**Exercise aim**
Present every line of the listing below as a numbered list, omitting any blank lines.

(Target position records)

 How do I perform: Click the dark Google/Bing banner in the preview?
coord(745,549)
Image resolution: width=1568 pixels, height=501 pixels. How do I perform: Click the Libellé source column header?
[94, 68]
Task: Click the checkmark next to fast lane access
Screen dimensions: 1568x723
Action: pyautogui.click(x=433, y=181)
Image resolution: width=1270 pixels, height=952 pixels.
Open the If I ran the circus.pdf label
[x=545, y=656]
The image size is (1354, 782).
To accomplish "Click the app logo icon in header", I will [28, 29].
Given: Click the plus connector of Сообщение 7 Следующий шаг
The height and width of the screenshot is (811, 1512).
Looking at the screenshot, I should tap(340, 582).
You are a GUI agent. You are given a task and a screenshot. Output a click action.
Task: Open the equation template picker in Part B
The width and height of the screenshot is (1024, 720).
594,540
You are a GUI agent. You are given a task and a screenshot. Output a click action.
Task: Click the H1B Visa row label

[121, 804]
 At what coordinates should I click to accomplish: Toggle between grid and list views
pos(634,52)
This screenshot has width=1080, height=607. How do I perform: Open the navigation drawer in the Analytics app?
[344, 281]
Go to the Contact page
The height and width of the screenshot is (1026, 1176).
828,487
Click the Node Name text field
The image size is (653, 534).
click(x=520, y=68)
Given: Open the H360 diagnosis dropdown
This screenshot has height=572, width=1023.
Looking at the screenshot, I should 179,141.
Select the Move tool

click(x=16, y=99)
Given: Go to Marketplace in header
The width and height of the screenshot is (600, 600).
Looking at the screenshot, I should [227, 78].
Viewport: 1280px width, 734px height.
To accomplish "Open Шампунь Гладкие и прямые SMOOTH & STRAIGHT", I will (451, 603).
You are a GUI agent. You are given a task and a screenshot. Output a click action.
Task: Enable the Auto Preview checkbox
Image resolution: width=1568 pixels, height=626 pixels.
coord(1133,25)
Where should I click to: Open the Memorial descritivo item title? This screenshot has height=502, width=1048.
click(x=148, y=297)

**Solution for this problem**
1.  How do I perform: Click the dark Google/Bing banner in the preview?
2. coord(745,549)
3. Image resolution: width=1568 pixels, height=501 pixels. How do I perform: Click the Libellé source column header?
4. [94, 68]
5. Task: Click the checkmark next to fast lane access
6. Screen dimensions: 1568x723
7. Action: pyautogui.click(x=433, y=181)
8. Image resolution: width=1270 pixels, height=952 pixels.
9. Open the If I ran the circus.pdf label
10. [x=545, y=656]
11. The image size is (1354, 782).
12. To accomplish "Click the app logo icon in header", I will [28, 29].
13. Given: Click the plus connector of Сообщение 7 Следующий шаг
14. The height and width of the screenshot is (811, 1512).
15. Looking at the screenshot, I should tap(340, 582).
16. You are a GUI agent. You are given a task and a screenshot. Output a click action.
17. Task: Open the equation template picker in Part B
18. The width and height of the screenshot is (1024, 720).
19. 594,540
20. You are a GUI agent. You are given a task and a screenshot. Output a click action.
21. Task: Click the H1B Visa row label
22. [121, 804]
23.  At what coordinates should I click to accomplish: Toggle between grid and list views
24. pos(634,52)
25. This screenshot has width=1080, height=607. How do I perform: Open the navigation drawer in the Analytics app?
26. [344, 281]
27. Go to the Contact page
28. The height and width of the screenshot is (1026, 1176).
29. 828,487
30. Click the Node Name text field
31. The image size is (653, 534).
32. click(x=520, y=68)
33. Given: Open the H360 diagnosis dropdown
34. This screenshot has height=572, width=1023.
35. Looking at the screenshot, I should 179,141.
36. Select the Move tool
37. click(x=16, y=99)
38. Given: Go to Marketplace in header
39. The width and height of the screenshot is (600, 600).
40. Looking at the screenshot, I should [227, 78].
41. Viewport: 1280px width, 734px height.
42. To accomplish "Open Шампунь Гладкие и прямые SMOOTH & STRAIGHT", I will (451, 603).
43. You are a GUI agent. You are given a task and a screenshot. Output a click action.
44. Task: Enable the Auto Preview checkbox
45. Image resolution: width=1568 pixels, height=626 pixels.
46. coord(1133,25)
47. Where should I click to: Open the Memorial descritivo item title? This screenshot has height=502, width=1048.
48. click(x=148, y=297)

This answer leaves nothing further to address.